** Excerpted data **
⁂

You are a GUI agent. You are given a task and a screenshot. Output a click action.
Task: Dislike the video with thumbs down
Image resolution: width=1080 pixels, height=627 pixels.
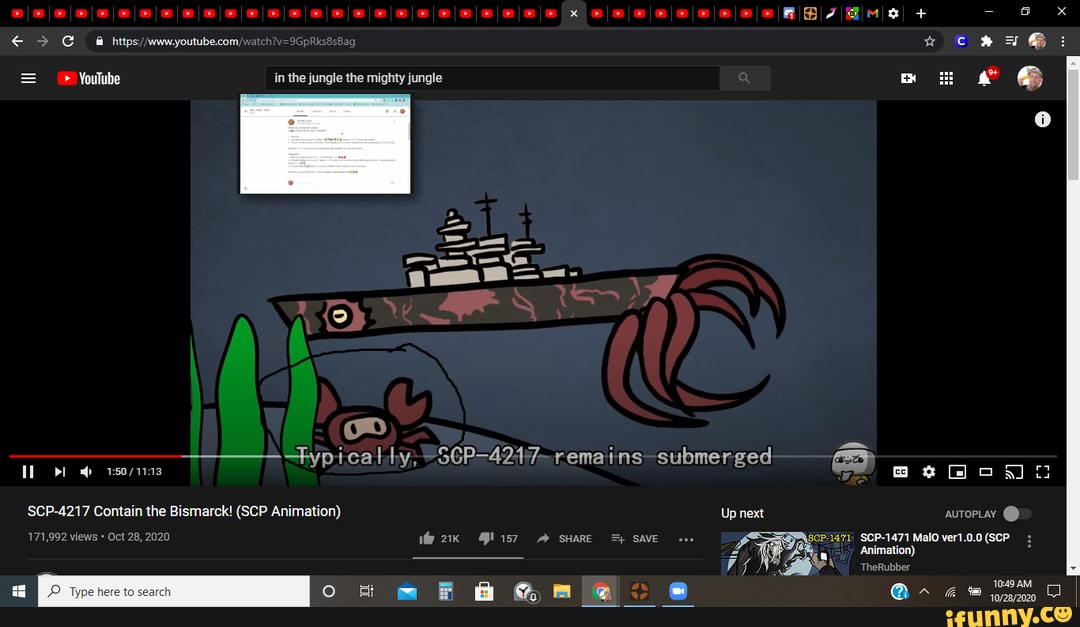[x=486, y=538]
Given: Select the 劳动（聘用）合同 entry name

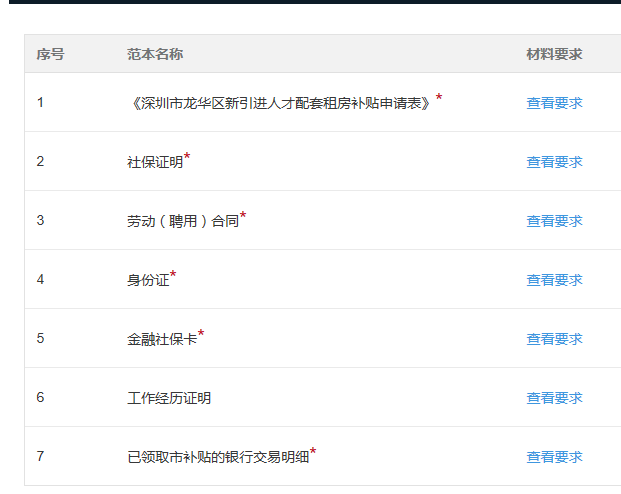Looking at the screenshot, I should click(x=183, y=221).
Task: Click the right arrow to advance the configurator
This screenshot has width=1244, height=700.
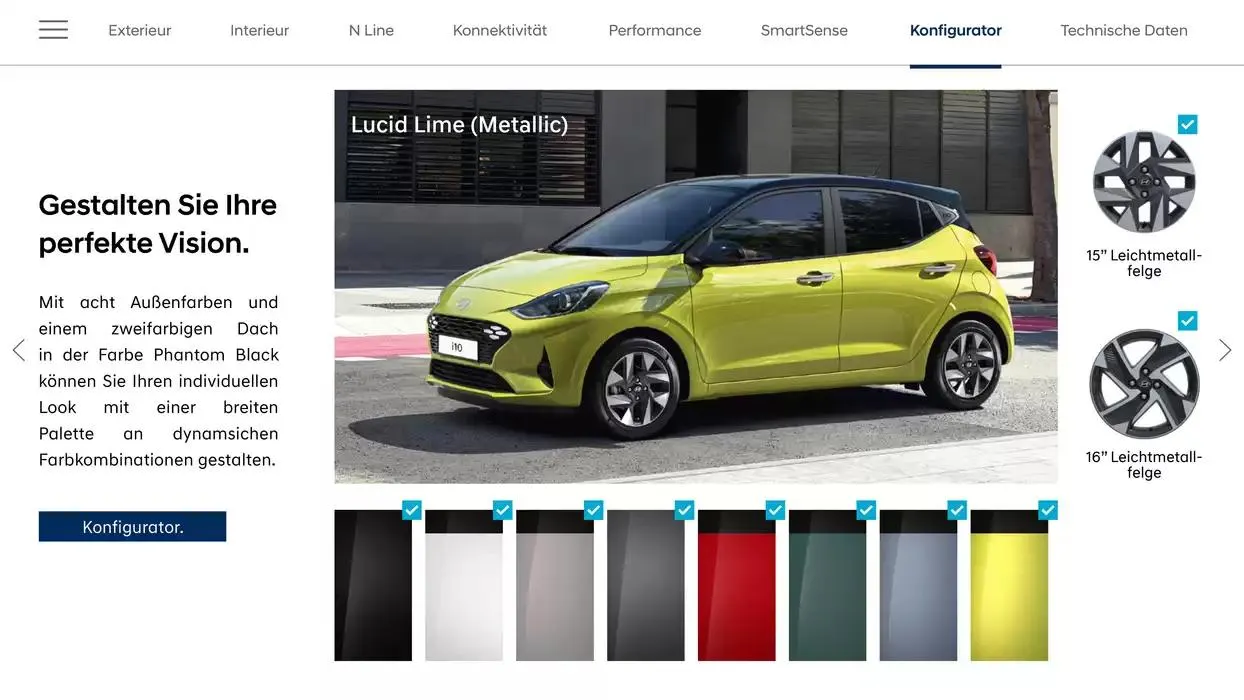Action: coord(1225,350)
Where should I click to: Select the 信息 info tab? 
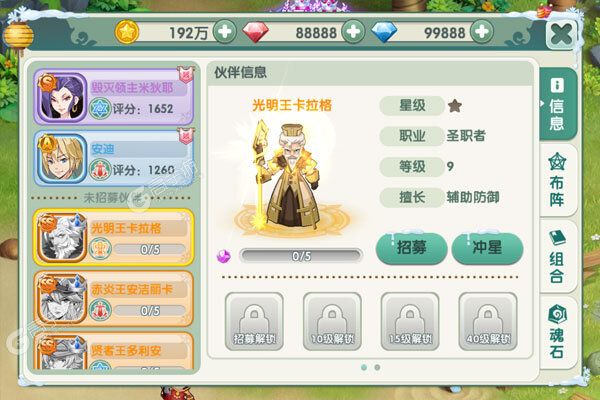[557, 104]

⁂

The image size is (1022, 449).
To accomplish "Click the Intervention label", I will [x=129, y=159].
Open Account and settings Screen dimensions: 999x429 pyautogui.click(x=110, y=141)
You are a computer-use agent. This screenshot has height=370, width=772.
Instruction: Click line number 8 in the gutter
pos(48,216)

⁂

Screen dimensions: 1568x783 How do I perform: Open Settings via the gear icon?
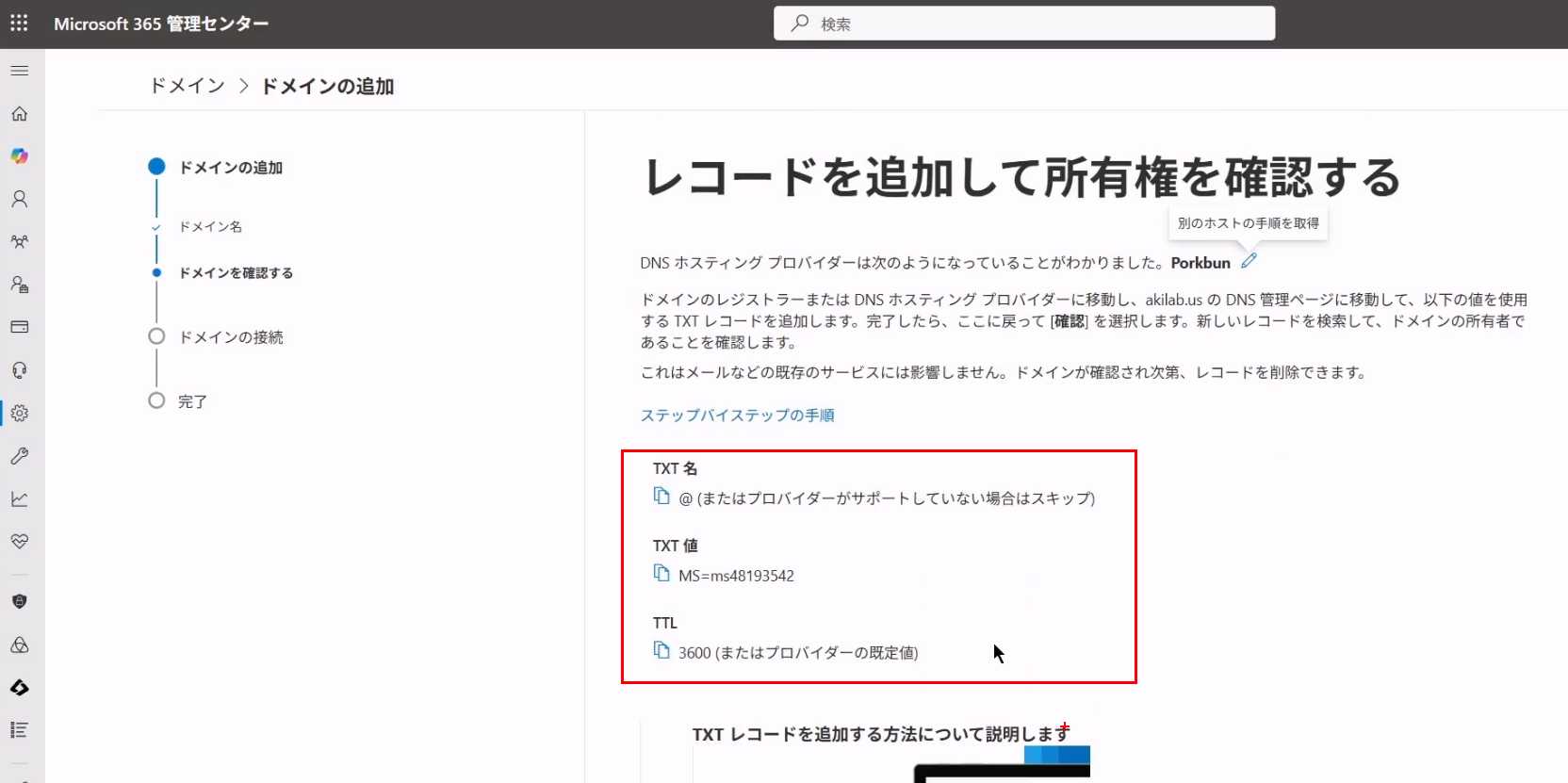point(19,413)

⁂

** Task to carry out **
Look through the material above for "agent" and copy the lines that have it.

** Written reply **
You are a GUI agent. You are given a task and a screenshot. Output a click action.
You are a computer-use agent. This screenshot has height=370, width=772.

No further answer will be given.